10 Replies to “Battletech Tactics: Hex Map vs. No Hex Map”

  1. I learned the hex map system and I’ve almost always used it, for the reasons you mention above. It’s more transportable and easier to set up. I’m teaching my son to play and it is so much easier to explain movement points and hexes than the non-hex maps. Non-hex setups look TONS cooler, though, and I might be able to move to that when we get more advanced in the game. KEEP TALKING BATTLETECH FRITZ! 🙂

  2. I have been running a Battletech RPG with two people for over two years now. We recently got two new players added to the group but they are just learning role playing and the tabletop BT game for the first time. Like you said in your article, I chose the hex maps to ‘teach the game’ and some tactics to the newbies, but now I’m afraid to make the transition over to the landscapes! I thought about including them on some terrain building to ramp up excitement for the shift…. Any thoughts or advice?

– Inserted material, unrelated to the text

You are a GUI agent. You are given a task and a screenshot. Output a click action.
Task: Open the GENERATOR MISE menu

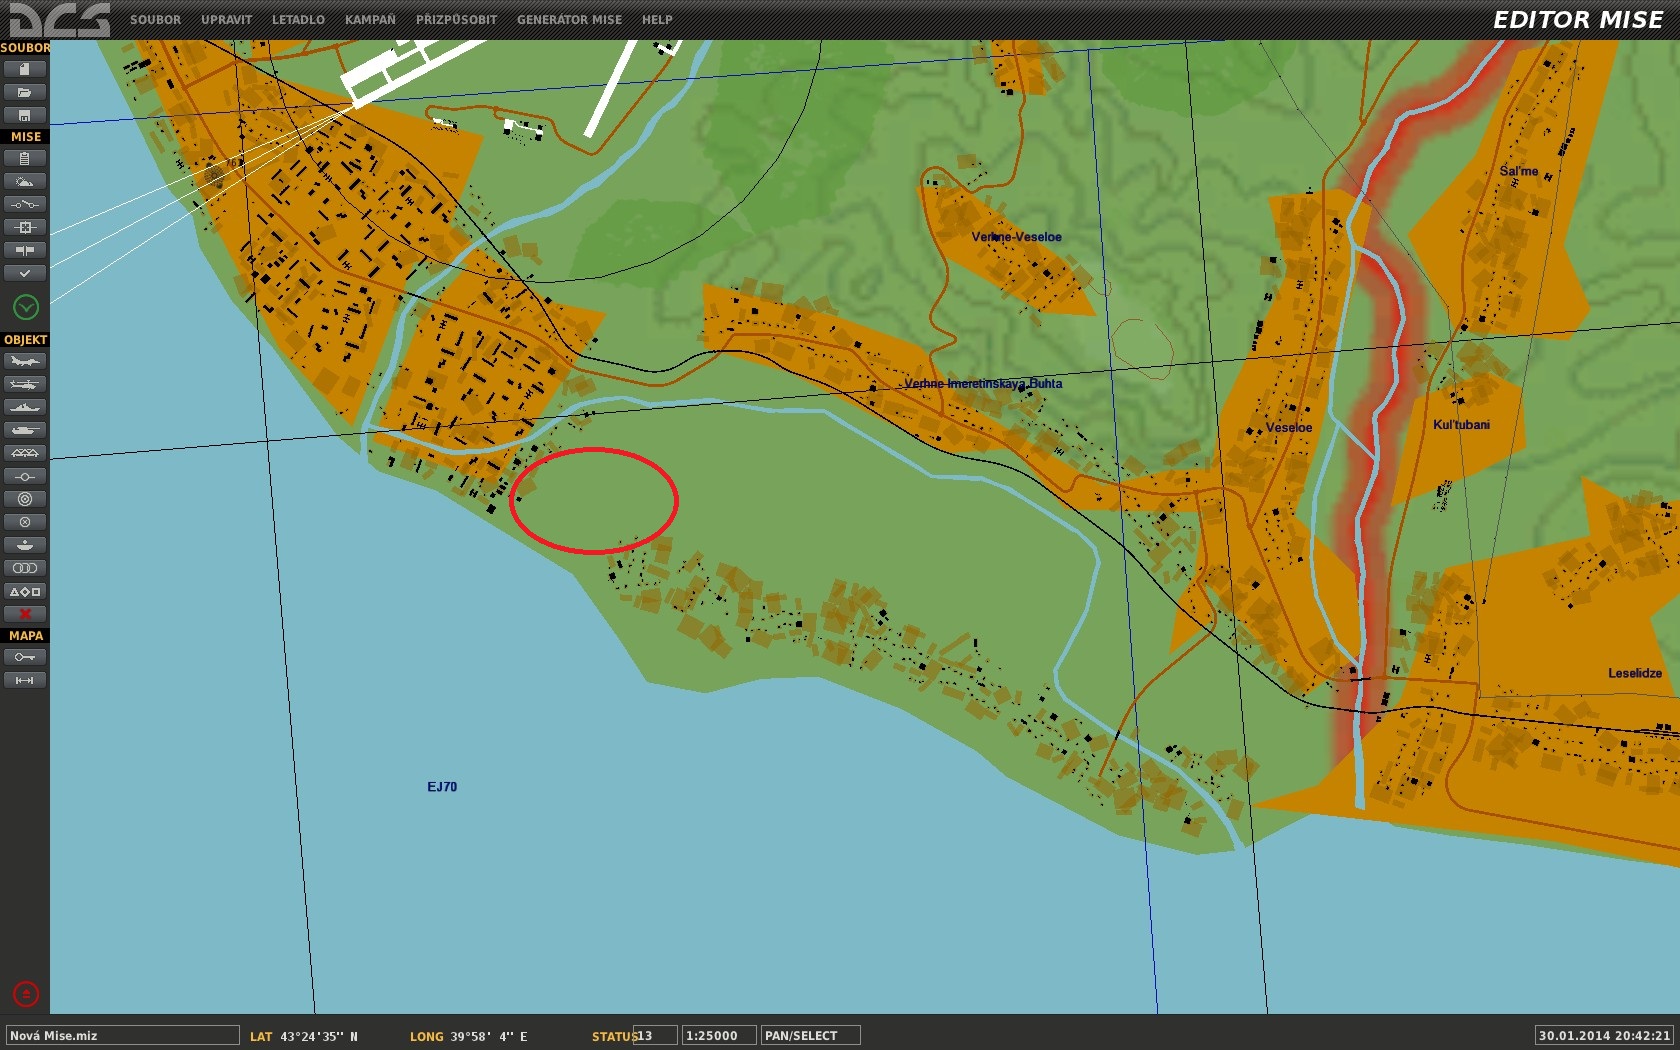(569, 19)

    1. Right now I’m working on kind of a hybrid system of hex map vs. table. On small poker chips and tokens I’m modeling some terrain- rubble, light woods, heavy woods, elevation,etc. that matches the hex maps- placing the tokens on the hex spaces and when a mech enters the hex the token gets removed but still counts for terrain.

      This way we get the 3D effect and dealing with getting used to a traditional wargaming table, yet I still get the portability of a hex map.

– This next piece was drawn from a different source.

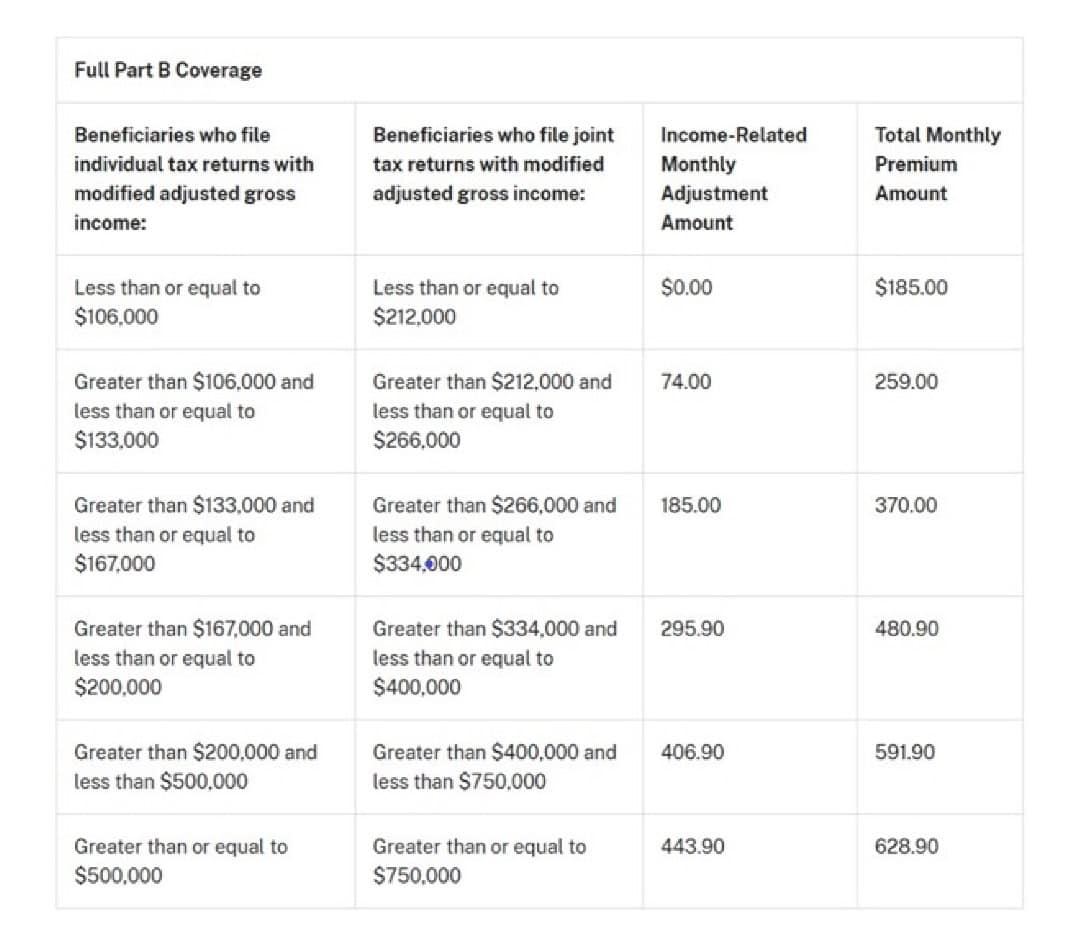Click the Income-Related Monthly Adjustment Amount header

      Jumping to a full table, I’d just use elements of cover and not elevation for a few games- this way the tactics are on one level so to speak.

  3. Coming from other hexless miniature wargames, you will only take my hexmats from my cold, dead hands. I love how movement and facing is streamlined in hex-based battletech. No measuring tape, no charges failed by an eight of an inch, no moving miniatures sightly further inadvertedly, and no argument possible.

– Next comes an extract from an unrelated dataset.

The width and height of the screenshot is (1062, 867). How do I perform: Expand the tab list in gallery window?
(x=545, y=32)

    And I happen to be very happy with my home made maps and terrain, I don’t feel any lack of immersion when playing with hexes, since I also use 3d terrain. This is my old gaming setup. I’m revamping it into a set of seamless modular hexmats plus 50+ unique buildings, but I’m not making them out of cardboard this time xD

    So I love how hexes improve the flow of gameplay and, while mapscale and mechscale being so far apart IS a problem, I do believe a compromise can be reach without sacrificing immersion. I’m a die hard hexer

    1. WOW! It awesome to put a name to the images- I’ve seen those setups on Dakka and lusted after them. Battletech would be awesome on them. Thanks for sharing- very inspirational!

      1. You are one of my inspiration sources regarding Battletech, and one of the reasons I’m going to diversify and go towards combined arms forces. I just received models for my first vehicle company, to round up my first ever batletech batallion.

        And I 3d modelled some infantry I hope to 3d print some day
        (since my mercs are closer to Wilson’s Wimps than to Wolf’s Dragoons, I modelled them as stereotypical 80’s punk gang members, with mohawks and skateboards. I’m in love with the idea of a huge tide of skaters in leather jackets and machineguns surounding my 12m tall humanoid metal beasts) I hope they will synergize well with the transport bays of my new lance of Goblins and two Maxims.

        I eagerly await your battle reports. I’m sorry to hear your next game was suspended!

        1. Thanks for the kind words- just posted a few ideas on where to start with vehicles and combined arms- stuff that one will always have a use for regardless of play style.

  4. I’ve also a full a wargaming background and also have a full board gaming background, so I like both ways of playing: with and without hexs.
    Playing battletech with hexs to me is the same as “board wargaming”.
    If you want a more immersive hex battlemap you can always use 3d hexs, 3d hex forests, 3d hex buildings and so on.